How can it be that this heinous bug still exists in the client after being reported/discussed for 9 years? I just ran into it because I rsync'd a directory which had a recursive symlink in it "archive -> ./" to a seafile-synced directory. The current behavior of following symlinks and treating them as regular files/directories is utterly insane! Even more insane is the behavior incurred when deleting a recursive symlink, as seafile deletes everything inside the directory (i.e. the current directory) too! Insanity!

liam-k commented 2 years ago

How can it be that this heinous bug still exists in the client after being reported/discussed for 9 years?

Seafile’s support is not bearable anymore at this point. I used to pay for the pro version but I now switched back to Nextcloud. Has it’s own set of problems (especially with large amounts of data) but at least it’s actually actively maintained and improved every day. It’s sad because I really liked Seafile and I find it a lot more usable than Nextcloud, but above all a cloud service needs to be reliable. Seafile has multiple completely no-go bugs which can make you lose data, corrupt or freeze libraries or simply make your life much harder like this symlink thing. It’s partly a community product so I’ve been patient with it, but there’s a limit.

linuxturtle commented 2 years ago

I used to pay for the pro version but I now switched back to Nextcloud.

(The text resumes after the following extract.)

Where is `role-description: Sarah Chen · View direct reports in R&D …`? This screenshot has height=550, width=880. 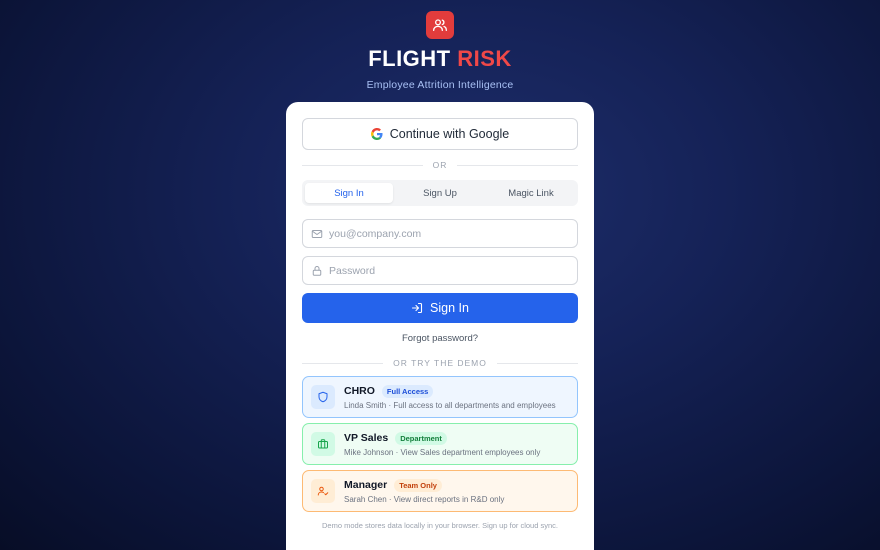 role-description: Sarah Chen · View direct reports in R&D … is located at coordinates (424, 499).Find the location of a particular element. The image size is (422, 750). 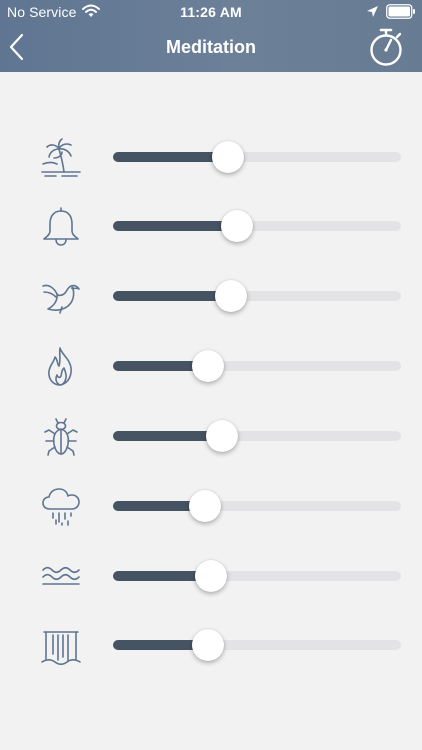

sound-row-birds is located at coordinates (211, 295).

I also have a nextcloud instance, and nexcloud just ignores symlinks. That's not as useful as doing something intelligent with them, or just syncing them verbatim to clients where they're supported, and ignoring them on clients where they're not supported (hey, just like rsync does!), but it's a LOT better than turning them into some insane kind of hard-link/symlink hybrid like seafile does. I honestly can't figure out any scenario where the current behavior is sane, especially with absolute-path symlinks. I saw one guy who uses the current behavior as a hack to sync stuff without actually putting it in a library, but that's the kind of hack that ought to be ruthlessly broken, not encouraged.